Easy & Printable Guide for substituting eggs in your favorite recipes.
Flax or Chia Egg
- Combine 1 TB flax meal or ground chia seed + 3 TB water
- Mix well and let sit until thickened and slight gel like consistency.
Ener-G Egg Replacer
- Combine 1.5 packed tsp. Ener-G Egg Replacer plus 2 TB. warm water in a bowl.
- Mix thoroughly before adding to the recipe.
Bob’s Red Mill Egg Replacer
Equals 1 “Egg”
- Combine 1 TB. Egg Replacer with 2 TB. water.
- Mix well and let sit for 1 minute to thicken.

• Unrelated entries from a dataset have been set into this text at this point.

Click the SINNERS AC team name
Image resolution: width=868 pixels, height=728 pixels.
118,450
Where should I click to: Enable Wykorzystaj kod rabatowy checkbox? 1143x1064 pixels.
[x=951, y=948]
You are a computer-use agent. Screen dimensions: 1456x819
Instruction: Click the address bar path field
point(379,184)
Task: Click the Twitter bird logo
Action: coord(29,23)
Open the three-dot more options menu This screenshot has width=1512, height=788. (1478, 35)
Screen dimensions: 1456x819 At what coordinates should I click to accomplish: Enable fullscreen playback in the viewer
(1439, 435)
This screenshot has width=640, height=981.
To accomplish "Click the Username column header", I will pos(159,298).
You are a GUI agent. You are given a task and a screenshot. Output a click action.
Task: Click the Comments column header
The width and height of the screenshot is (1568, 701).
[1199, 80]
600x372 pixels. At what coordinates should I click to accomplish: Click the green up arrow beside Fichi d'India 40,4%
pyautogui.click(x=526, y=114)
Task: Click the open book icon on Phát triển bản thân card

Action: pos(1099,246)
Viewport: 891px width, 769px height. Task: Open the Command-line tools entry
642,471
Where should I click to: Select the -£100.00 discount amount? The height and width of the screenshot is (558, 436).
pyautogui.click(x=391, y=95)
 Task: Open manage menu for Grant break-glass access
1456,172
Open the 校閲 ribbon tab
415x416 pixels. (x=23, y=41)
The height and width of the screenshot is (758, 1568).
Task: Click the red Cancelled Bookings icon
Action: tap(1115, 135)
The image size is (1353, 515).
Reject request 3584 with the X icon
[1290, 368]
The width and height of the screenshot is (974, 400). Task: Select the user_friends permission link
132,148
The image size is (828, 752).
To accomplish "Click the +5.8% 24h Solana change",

Please note: this Egg Replacer cannot substitute for whipped egg whites, such as in a meringue or angel food cake.
Equals ONE “Egg”
- Combine 2 Level (unpacked) TB. VEGAN EGG with 1/2 C. Ice Cold Water
- WHISK Vigorously
EQUALS ONE “egg”
- Combine 2 TB. Water, 1 TB. Neat Egg Mix in a bowl.
- Mix well!
- Note: use where egg is binder, not as a stand alone egg
Aquafaba Egg- 1 whole egg = 3 TB. aquafaba OR 1 egg white = 2 TB. aquafaba
- First, drain and reserve the liquid from a can of chickpeas. Save the chickpeas for another use.
- Transfer the liquid to the bowl of a stand mixer or a large metal bowl if using a hand mixer. If you’re using the aquafaba as a binder, you will have to lightly whip the liquid until foamy — not whipped.
- As a meringue, to make marshmallow-style sauce, or to make marshmallows, you’ll need to whip it between 10 to 15 minutes.
Note: Aquafaba should ideally be the same consistency of egg whites to function properly.
Above formula’s are for 1 EGG. Double if needed.